Write PTX when the kernel needs control flow, integer SIMD, f64, custom shared-memory tiling, or intrinsics above the blueprint set. Use auto-offload for element-wise loops or textbook matmul when you'd rather write idiomatic Rust + v128 intrinsics. Use both when the hot inner loop is a blueprint and surrounding logic is custom.

v0.4 expansion via Pliron. The blueprint set above is the v0.3.x coverage ceiling because the detector emits PTX from three hand-written templates. The v0.4 Pliron lowering pass tracked in crates/tensor-wasm-jit/src/pliron_dialect.rs (scaffold today; real lowering per RFC 0001 step 4) replaces the template-emitter with a Cranelift IR → Pliron dialect-mir → ... → PTX pipeline that shares cuda-oxide's backend.

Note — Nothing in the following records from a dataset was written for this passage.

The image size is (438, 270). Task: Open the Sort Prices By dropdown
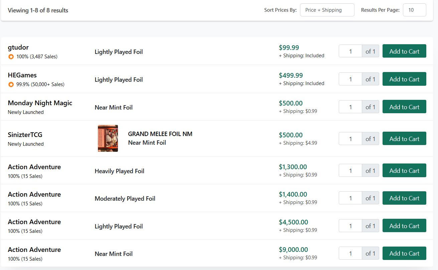[327, 10]
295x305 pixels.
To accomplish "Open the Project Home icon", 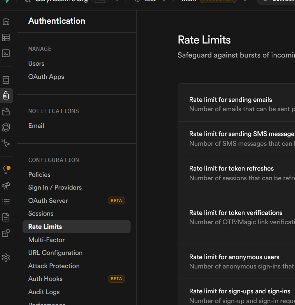I will pyautogui.click(x=6, y=21).
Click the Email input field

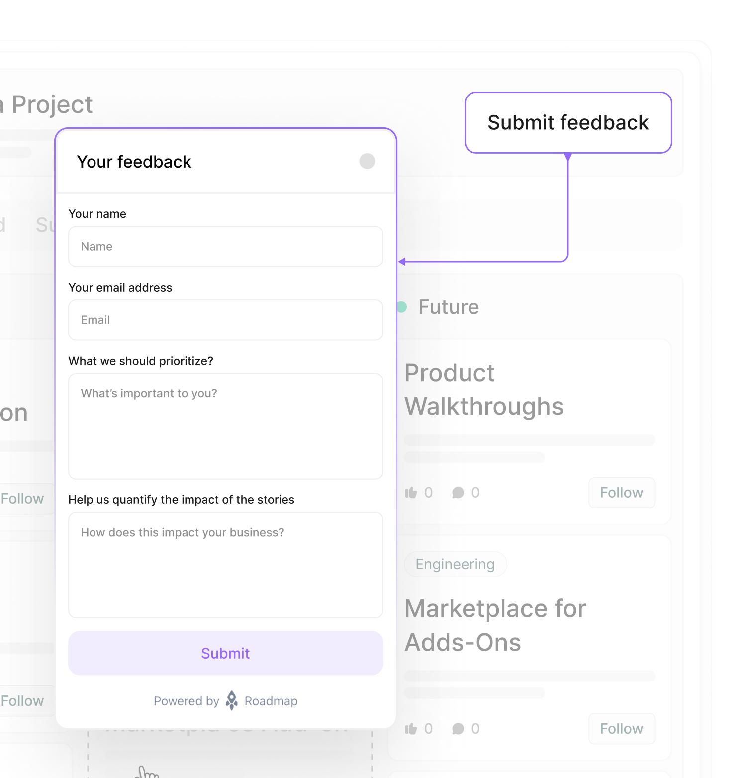click(225, 320)
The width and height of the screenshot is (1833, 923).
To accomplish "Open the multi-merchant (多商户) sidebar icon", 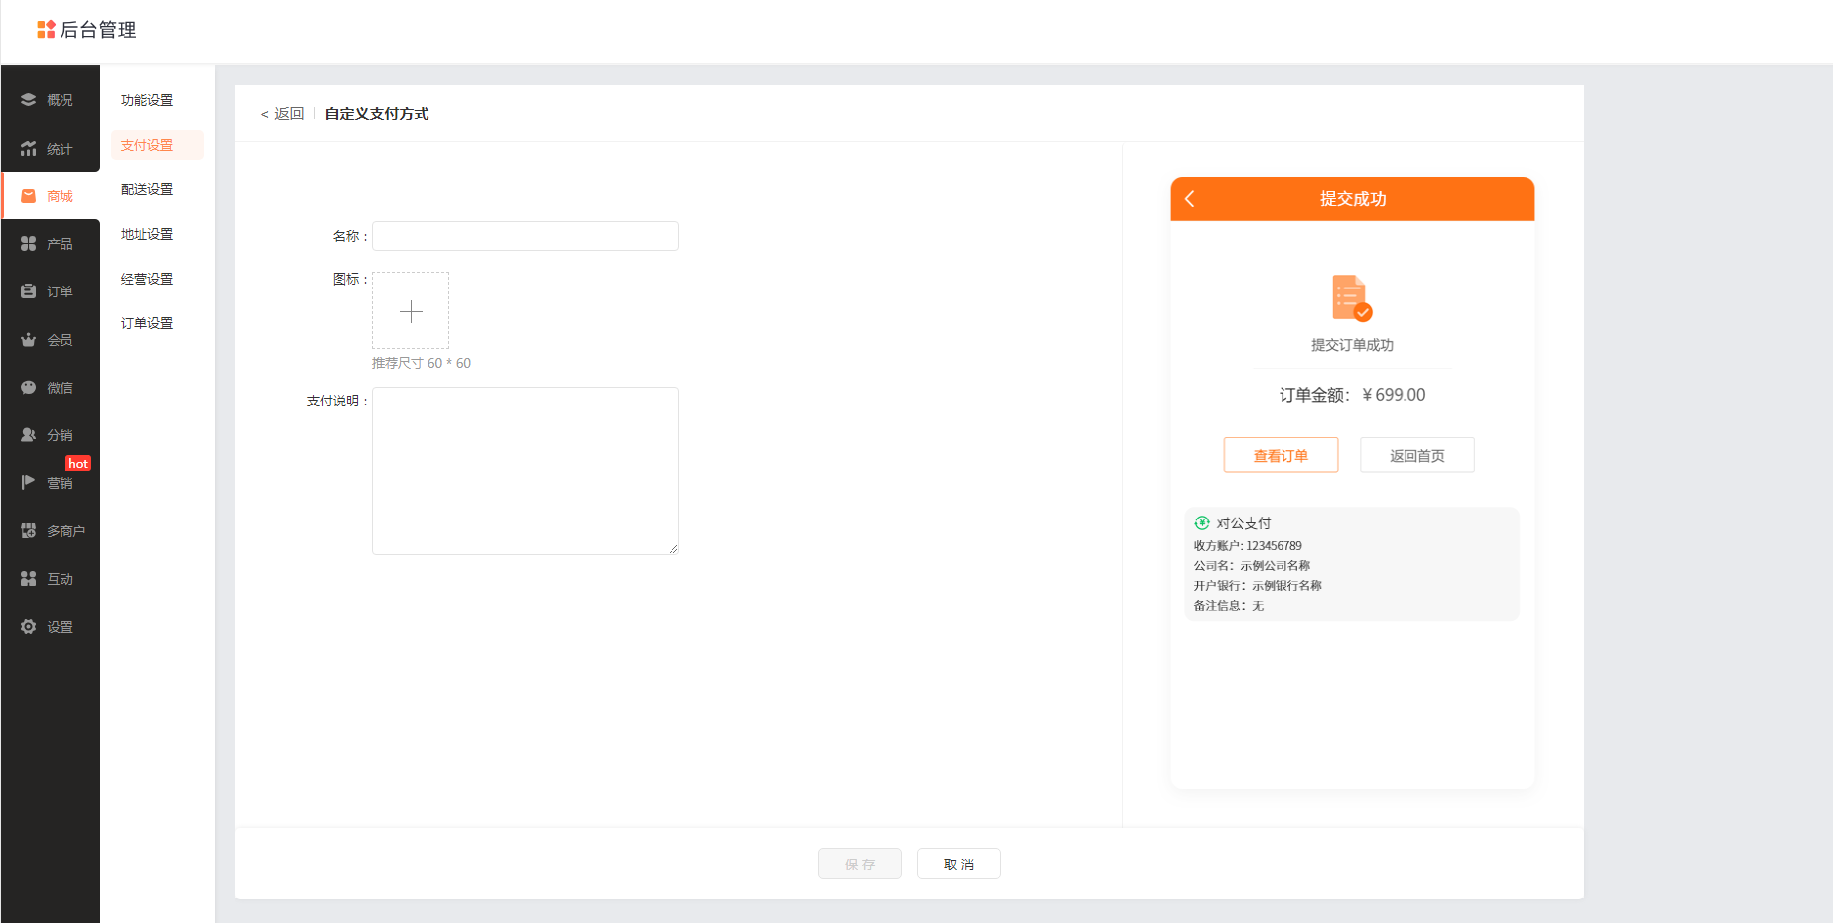I will (28, 531).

Once it lands, coverage expands from the three blueprints to arbitrary pure-compute loops the detector can prove safe — see RFC 0001 "Pliron lever and the auto-offload pipeline". That is what shrinks Path C's audience over time: many users will not write CUDA kernels at all, the lowering pass auto-offloads them.



Updated for tensor-wasm v0.3.1 (PATH-TO-V1 W4.5 + RFC 0001 step 5). Worked examples are pinned to the W1.1 wire format; re-render if the tag table changes. Path C content is forward-looking against cuda-oxide v0.1.0 alpha and will need a refresh once cuda-oxide v0.2 ships — see the inline TODO(v0.4) markers in Section 5.